1 января 2007 года официально стартовала Седьмая Рамочная программа Европейского союза по научным исследованиям и технологическому развитию (2007–2013). В предыдущей – Шестой РП Россия была самой успешной из третьих стран как по числу принявших участие в программе ученых и исследователей, так и по объемам финансирования, полученного от Европейской комиссии. Об особенностях нынешней, Седьмой, РП в беседе с корреспондентом «НГ» рассказывает Ричард Бургер, советник по науке Представительства Европейской комиссии в России.
– Господин Бургер, бюджет 7-й Рамочной программы (РП) на 2007–2013 годы – 54 миллиардов евро. Но, помимо возросшего в три раза финансирования, имеются ли какие-то принципиальные нынешней программы от ее предшественницы – в идеологии, если можно так сказать?
– Во многом 7-я РП – гладкое продолжение предыдущей, 6-й Рамочной программы. Фоном 6-й РП явилась идея о создании так называемого европейского научного пространства. Это научное пространство, которое в начальной своей фазе уже существует, должно быть частью общего европейского экономического рынка.

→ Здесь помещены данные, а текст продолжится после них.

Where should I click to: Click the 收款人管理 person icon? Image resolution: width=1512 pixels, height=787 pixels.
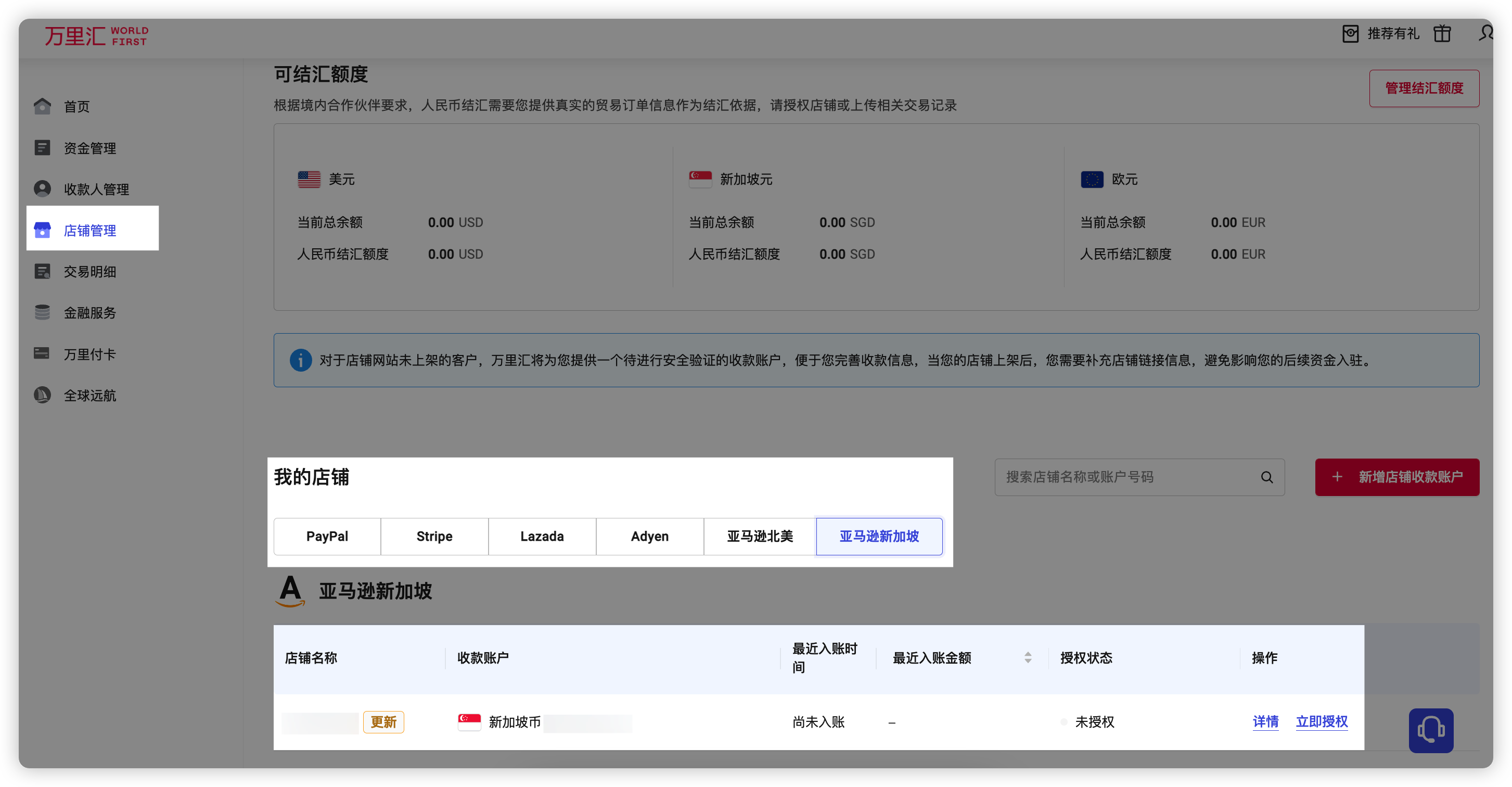[x=42, y=188]
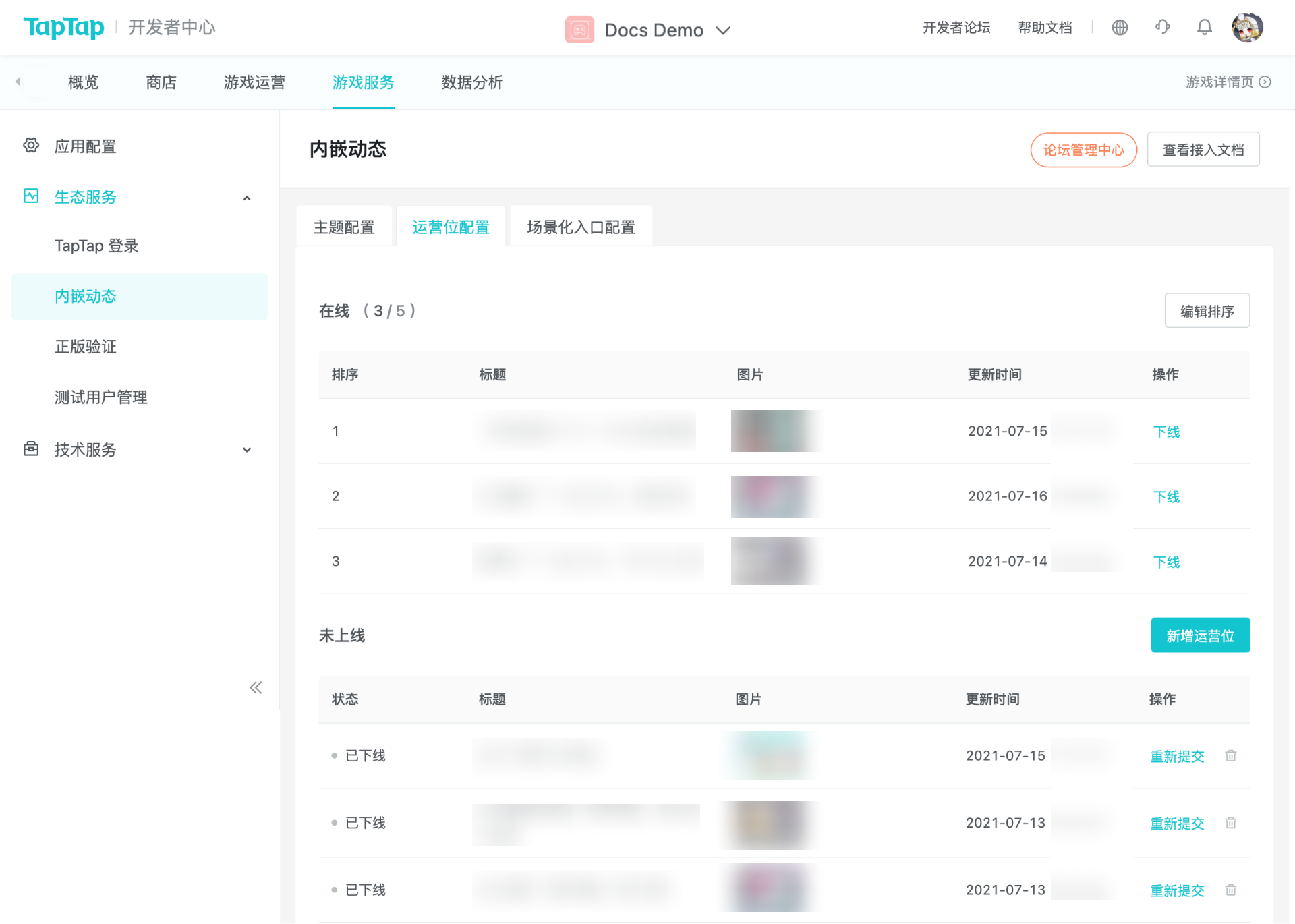Open the thumbnail image in row 1
1295x924 pixels.
pyautogui.click(x=774, y=431)
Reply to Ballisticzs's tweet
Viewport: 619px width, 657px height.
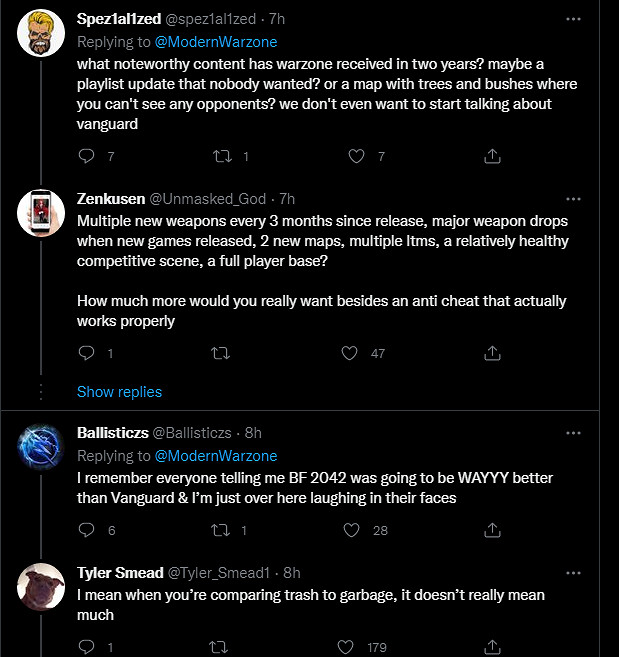[86, 530]
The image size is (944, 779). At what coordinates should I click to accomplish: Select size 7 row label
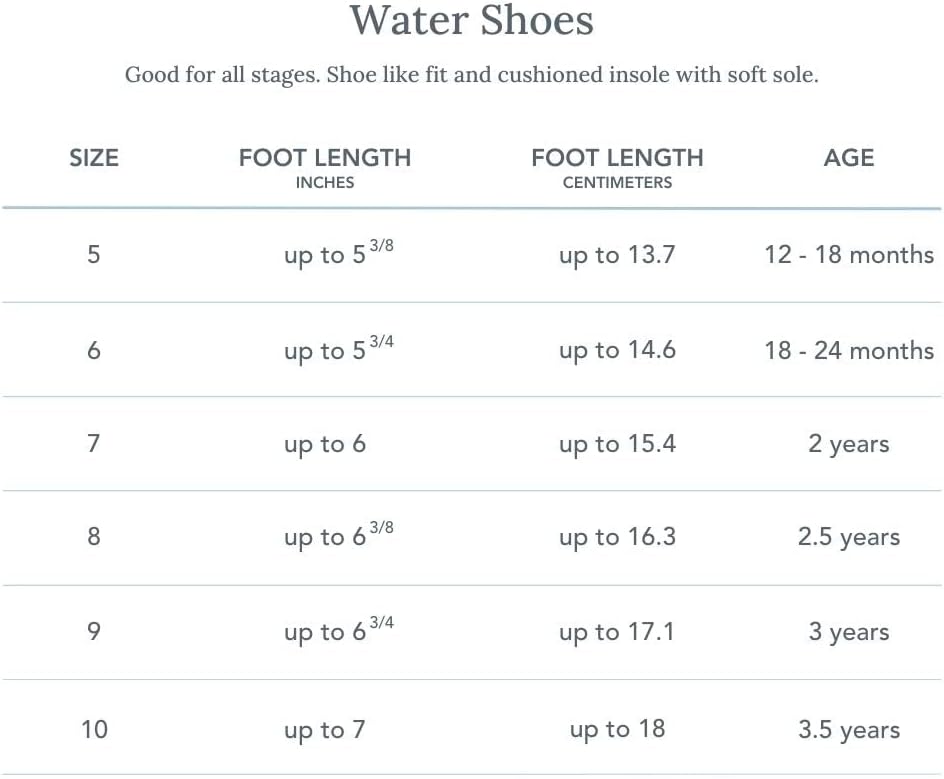(93, 444)
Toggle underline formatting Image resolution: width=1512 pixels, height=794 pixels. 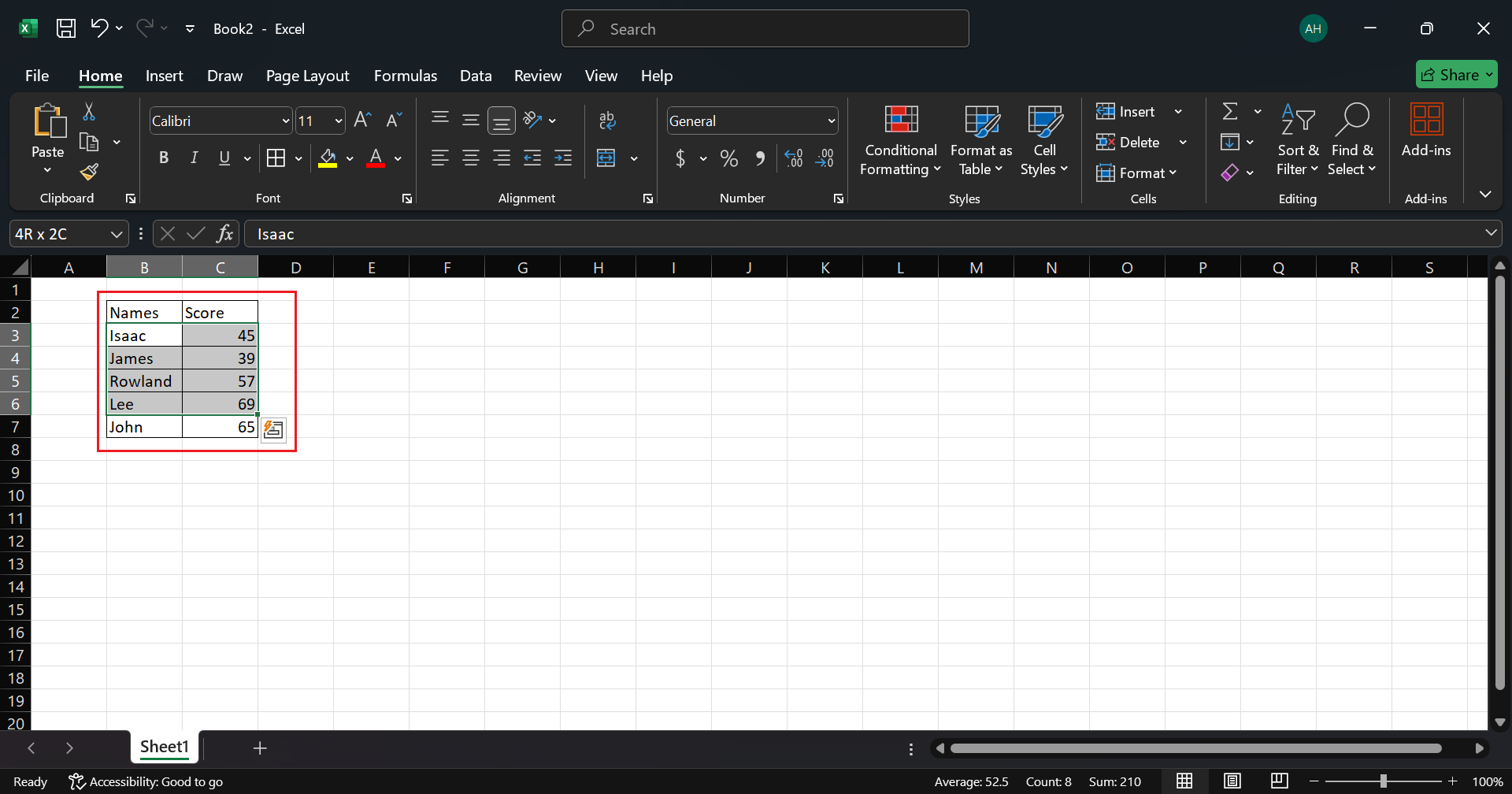225,158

Еще на стадии разработки 6-й РП, примерно в 2000-м году, стало понятно, что во многом страны – члены ЕС преследуют свою собственную, национальную политику в области научных исследований и технологического развития. И это продолжается до сих пор, поскольку научная политика находится в первую очередь в компетенции самих стран – членов ЕС, и в этом нет ничего плохого. Но для того чтобы действительно построить ту интеллектуальную базу, которая является одной из главных составляющих современной экономики, надо построить общее пространство и в сфере науки и технологического развития. По своей концепции, 6-я РП задумывалась именно как главный инструмент построения общего европейского научного пространства на панъевропейском уровне.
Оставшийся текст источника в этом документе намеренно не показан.